Reproduce the rows below, substituting "desktop automation agent" for every occurrence of "computer-use agent" and leaving all other text unchanged.
:: Dataset excerpts
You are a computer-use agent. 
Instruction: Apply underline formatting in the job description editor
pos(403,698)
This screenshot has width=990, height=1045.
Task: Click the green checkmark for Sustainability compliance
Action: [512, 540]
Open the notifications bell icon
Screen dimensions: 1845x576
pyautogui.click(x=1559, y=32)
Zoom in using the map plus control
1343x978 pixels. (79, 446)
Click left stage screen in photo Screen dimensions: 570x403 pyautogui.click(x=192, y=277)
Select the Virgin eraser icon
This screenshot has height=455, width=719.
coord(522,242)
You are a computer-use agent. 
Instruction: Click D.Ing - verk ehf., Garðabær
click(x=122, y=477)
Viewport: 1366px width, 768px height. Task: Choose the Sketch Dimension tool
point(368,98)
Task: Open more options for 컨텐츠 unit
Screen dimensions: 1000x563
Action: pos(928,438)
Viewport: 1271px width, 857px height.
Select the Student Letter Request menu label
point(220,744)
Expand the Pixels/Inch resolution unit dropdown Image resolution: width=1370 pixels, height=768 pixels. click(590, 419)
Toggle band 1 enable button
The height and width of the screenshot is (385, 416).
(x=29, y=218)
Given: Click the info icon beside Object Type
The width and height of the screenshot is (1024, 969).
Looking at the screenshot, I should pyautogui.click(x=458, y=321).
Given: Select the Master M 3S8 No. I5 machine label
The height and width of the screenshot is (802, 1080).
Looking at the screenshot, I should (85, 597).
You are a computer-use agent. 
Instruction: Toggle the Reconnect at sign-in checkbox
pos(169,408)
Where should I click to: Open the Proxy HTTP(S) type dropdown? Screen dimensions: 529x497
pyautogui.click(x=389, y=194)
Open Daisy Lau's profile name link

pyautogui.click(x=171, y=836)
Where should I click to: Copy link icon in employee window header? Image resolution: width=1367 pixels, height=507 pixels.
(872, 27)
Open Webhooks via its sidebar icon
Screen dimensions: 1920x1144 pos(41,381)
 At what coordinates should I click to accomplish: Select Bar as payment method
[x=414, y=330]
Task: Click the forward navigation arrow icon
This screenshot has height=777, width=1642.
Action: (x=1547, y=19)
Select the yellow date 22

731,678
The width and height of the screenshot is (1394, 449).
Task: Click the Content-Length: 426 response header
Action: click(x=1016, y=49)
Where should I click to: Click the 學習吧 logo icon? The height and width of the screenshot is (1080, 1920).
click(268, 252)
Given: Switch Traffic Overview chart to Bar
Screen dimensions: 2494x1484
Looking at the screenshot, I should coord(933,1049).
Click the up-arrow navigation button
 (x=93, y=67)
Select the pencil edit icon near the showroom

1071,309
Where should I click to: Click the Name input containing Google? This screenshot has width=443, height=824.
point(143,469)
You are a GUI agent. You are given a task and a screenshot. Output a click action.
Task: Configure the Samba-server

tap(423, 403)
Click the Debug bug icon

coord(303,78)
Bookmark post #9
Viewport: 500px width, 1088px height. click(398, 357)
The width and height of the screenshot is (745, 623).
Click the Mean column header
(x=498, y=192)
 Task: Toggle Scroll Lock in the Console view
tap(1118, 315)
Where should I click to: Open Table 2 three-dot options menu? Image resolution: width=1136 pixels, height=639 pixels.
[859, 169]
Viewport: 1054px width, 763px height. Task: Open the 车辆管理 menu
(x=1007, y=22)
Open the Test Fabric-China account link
::::
▶ _Answer to the task_:
You are a desktop automation agent. 
Instruction: Apply underline formatting in the job description editor
pos(403,698)
This screenshot has width=990, height=1045.
Task: Click the green checkmark for Sustainability compliance
Action: [512, 540]
Open the notifications bell icon
Screen dimensions: 1845x576
pyautogui.click(x=1559, y=32)
Zoom in using the map plus control
1343x978 pixels. (79, 446)
Click left stage screen in photo Screen dimensions: 570x403 pyautogui.click(x=192, y=277)
Select the Virgin eraser icon
This screenshot has height=455, width=719.
coord(522,242)
You are a desktop automation agent. 
Instruction: Click D.Ing - verk ehf., Garðabær
click(x=122, y=477)
Viewport: 1366px width, 768px height. Task: Choose the Sketch Dimension tool
point(368,98)
Task: Open more options for 컨텐츠 unit
Screen dimensions: 1000x563
Action: pos(928,438)
Viewport: 1271px width, 857px height.
Select the Student Letter Request menu label
point(220,744)
Expand the Pixels/Inch resolution unit dropdown Image resolution: width=1370 pixels, height=768 pixels. click(590, 419)
Toggle band 1 enable button
The height and width of the screenshot is (385, 416).
(x=29, y=218)
Given: Click the info icon beside Object Type
The width and height of the screenshot is (1024, 969).
Looking at the screenshot, I should pyautogui.click(x=458, y=321).
Given: Select the Master M 3S8 No. I5 machine label
The height and width of the screenshot is (802, 1080).
Looking at the screenshot, I should (85, 597).
You are a desktop automation agent. 
Instruction: Toggle the Reconnect at sign-in checkbox
pos(169,408)
Where should I click to: Open the Proxy HTTP(S) type dropdown? Screen dimensions: 529x497
pyautogui.click(x=389, y=194)
Open Daisy Lau's profile name link

pyautogui.click(x=171, y=836)
Where should I click to: Copy link icon in employee window header? Image resolution: width=1367 pixels, height=507 pixels.
(872, 27)
Open Webhooks via its sidebar icon
Screen dimensions: 1920x1144 pos(41,381)
 At what coordinates should I click to accomplish: Select Bar as payment method
[x=414, y=330]
Task: Click the forward navigation arrow icon
This screenshot has height=777, width=1642.
Action: (x=1547, y=19)
Select the yellow date 22

731,678
The width and height of the screenshot is (1394, 449).
Task: Click the Content-Length: 426 response header
Action: click(x=1016, y=49)
Where should I click to: Click the 學習吧 logo icon? The height and width of the screenshot is (1080, 1920).
click(268, 252)
Given: Switch Traffic Overview chart to Bar
Screen dimensions: 2494x1484
Looking at the screenshot, I should coord(933,1049).
Click the up-arrow navigation button
 (x=93, y=67)
Select the pencil edit icon near the showroom

1071,309
Where should I click to: Click the Name input containing Google? This screenshot has width=443, height=824.
point(143,469)
You are a GUI agent. You are given a task and a screenshot. Output a click action.
Task: Configure the Samba-server

tap(423, 403)
Click the Debug bug icon

coord(303,78)
Bookmark post #9
Viewport: 500px width, 1088px height. click(398, 357)
The width and height of the screenshot is (745, 623).
Click the Mean column header
(x=498, y=192)
 Task: Toggle Scroll Lock in the Console view
tap(1118, 315)
Where should I click to: Open Table 2 three-dot options menu? Image resolution: width=1136 pixels, height=639 pixels.
[859, 169]
Viewport: 1054px width, 763px height. Task: Open the 车辆管理 menu
(x=1007, y=22)
Open the Test Fabric-China account link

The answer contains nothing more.